María, como una doncella núbil y con las manos juntas en oración, ocupa la parte central de la composición. Son característicos de la representación inmaculista la túnica blanca y el manto celeste, que aquí ostenta bordes dorados y diminutas perlas.
Estos elementos permitieron al pintor mostrar las distintas calidades de las telas y dotar a la imagen de un movimiento que no rompe con la serenidad de la figura de la Virgen, plena de equilibrio y grandiosidad.
El largo traje, además, como símbolo del cuerpo intacto y del espacio cerrado, hace hincapié en la virginidad de María como verdadera Arca de la Alianza, carácter señalado también por el cabello largo y suelto que cae sobre los hombros, distintivo de las doncellas.
El atuendo es completado por un paño lis tado que cruza de un hombro al otro con ligereza, especie de paño de pudor semejante al que en aquella época debían utilizar las mujeres al rezar o al entrar a un templo.[2]
María Inmaculada, de rostro suave y de idealizada belleza acorde a la estética de la época, inclina un poco la cabeza sobre su hombro izquierdo y baja la mirada,[3] haciendo notorio con este gesto el carácter hierofánico de la representación. La luz de la obra se concentra hacia el centro donde ella se encuentra, mientras que en los ángulos quedan entre sombras algunas nubes, que enmarcan la escena como instrumento de visualización de lo sagrado. Entre ellas asoman las cabecitas de algunos serafines, que en diversas posiciones adoran a la Virgen y la resguardan.

■ Enunciado ■
Reescribe el fragmento sobre la Inmaculada reemplazando "manto celeste" por "manto azul". Empieza en la parte que contiene "María, como una" y termina después de "equilibrio y grandiosidad.".

■ Datos proporcionados ■
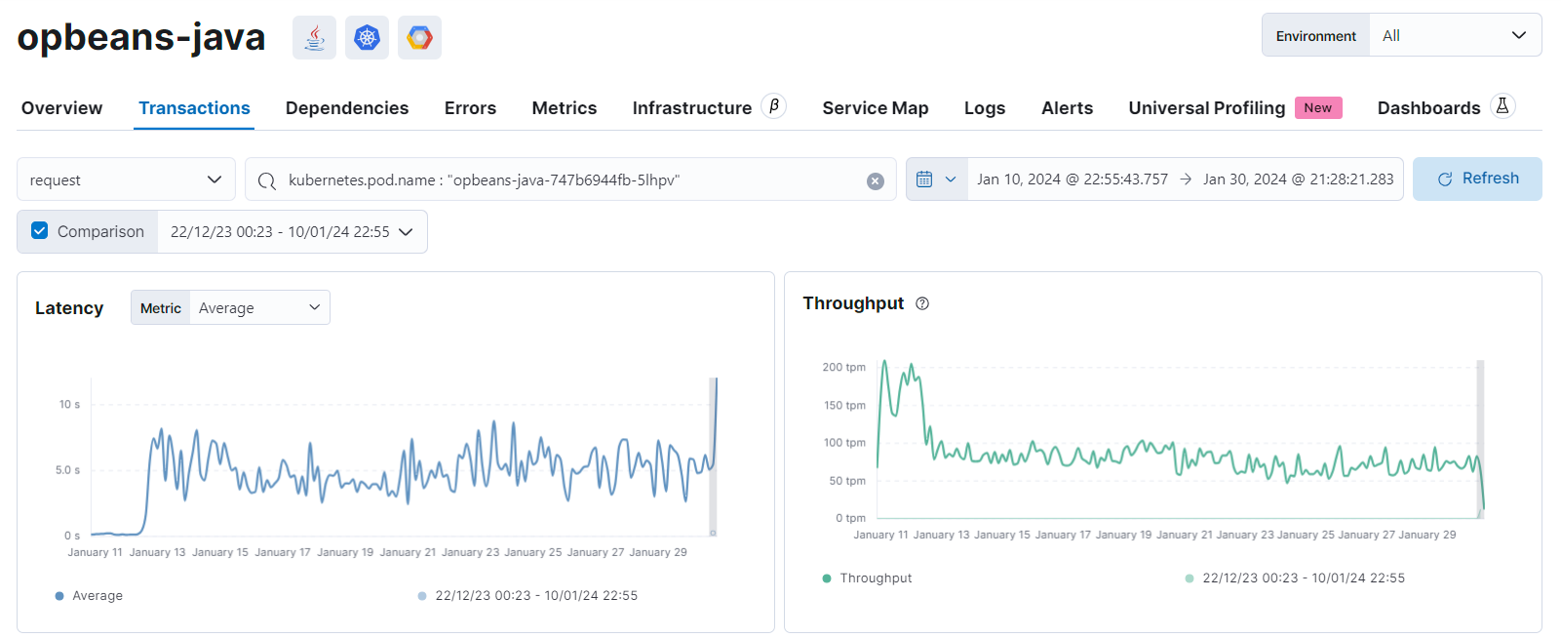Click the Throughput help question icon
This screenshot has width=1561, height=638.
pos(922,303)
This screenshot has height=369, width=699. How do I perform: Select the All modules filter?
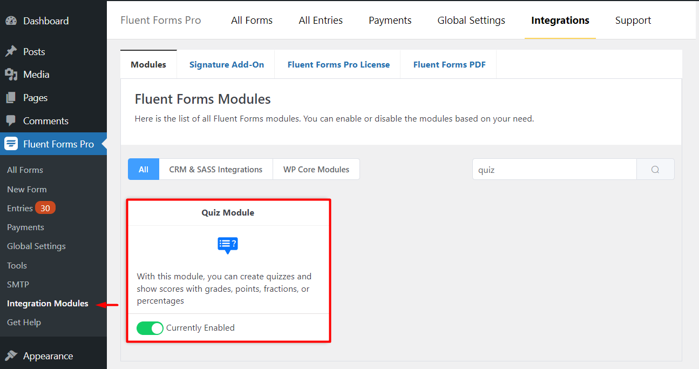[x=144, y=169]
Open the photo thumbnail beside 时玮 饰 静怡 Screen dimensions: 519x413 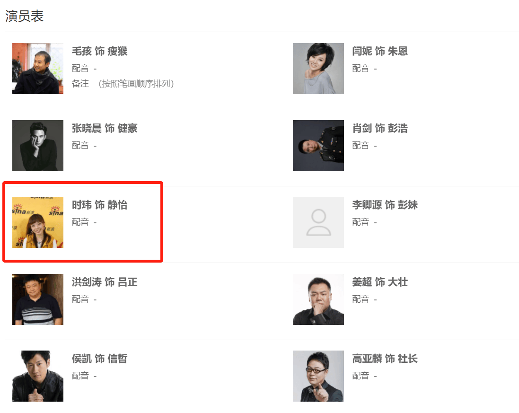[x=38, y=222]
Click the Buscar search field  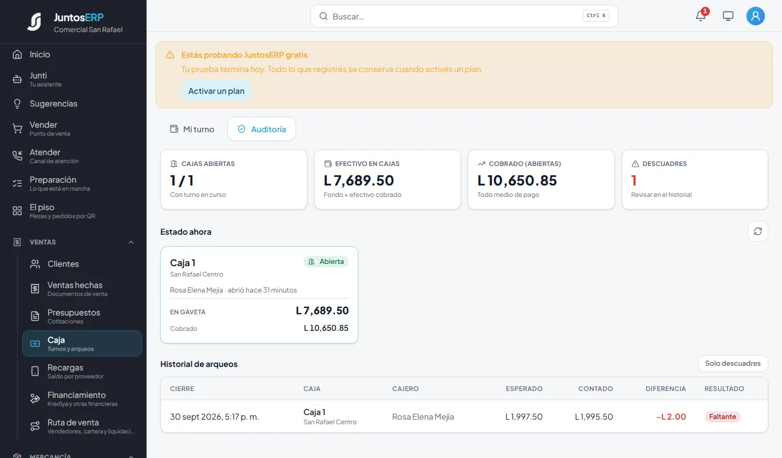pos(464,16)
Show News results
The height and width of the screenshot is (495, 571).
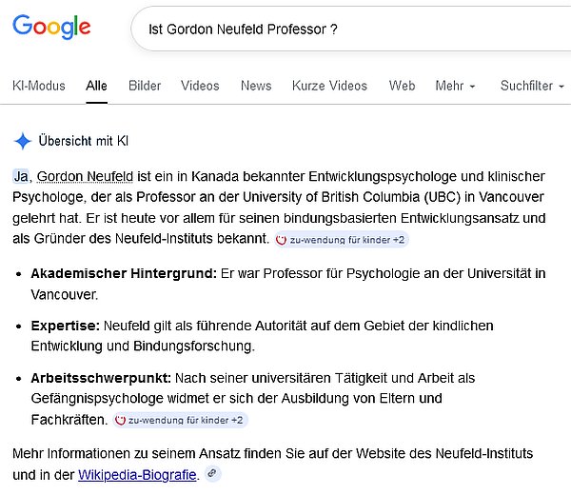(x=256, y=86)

---

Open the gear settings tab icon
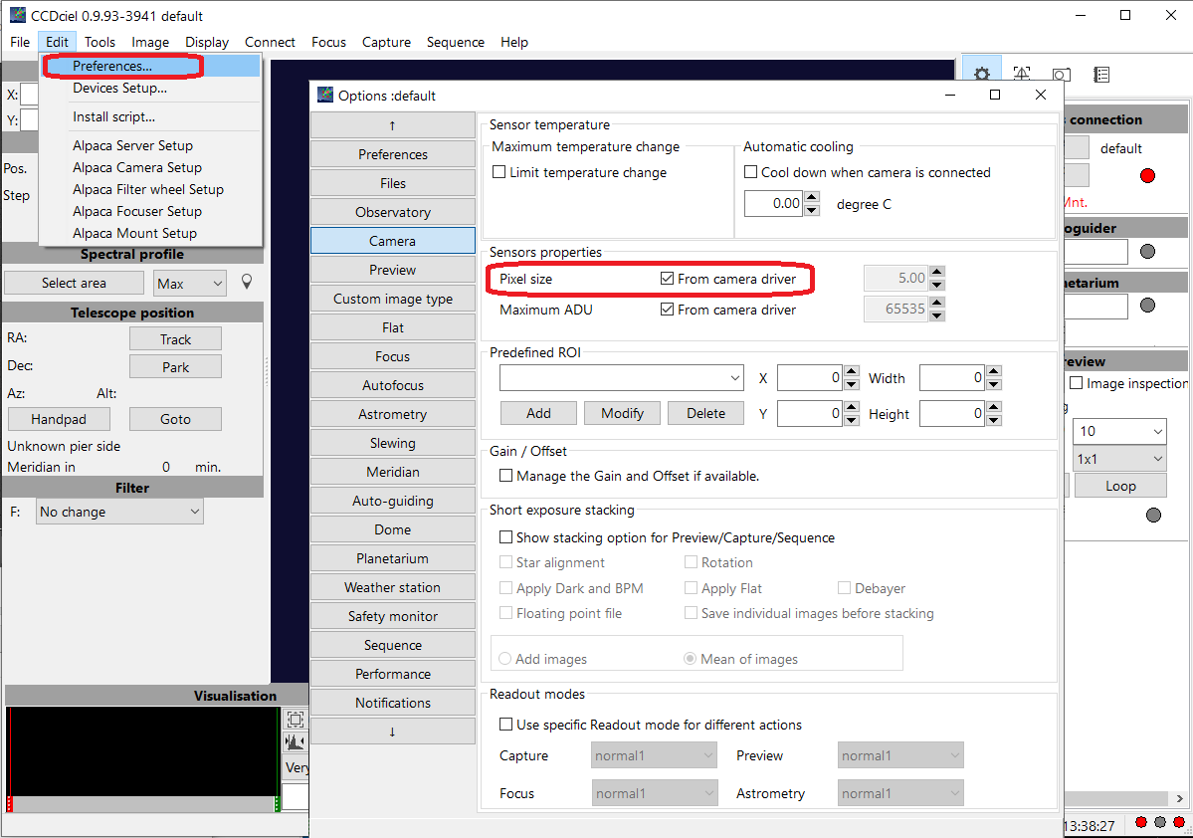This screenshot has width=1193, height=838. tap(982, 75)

■ Respuesta ■
María, como una doncella núbil y con las manos juntas en oración, ocupa la parte central de la composición. Son característicos de la representación inmaculista la túnica blanca y el manto azul, que aquí ostenta bordes dorados y diminutas perlas.
Estos elementos permitieron al pintor mostrar las distintas calidades de las telas y dotar a la imagen de un movimiento que no rompe con la serenidad de la figura de la Virgen, plena de equilibrio y grandiosidad.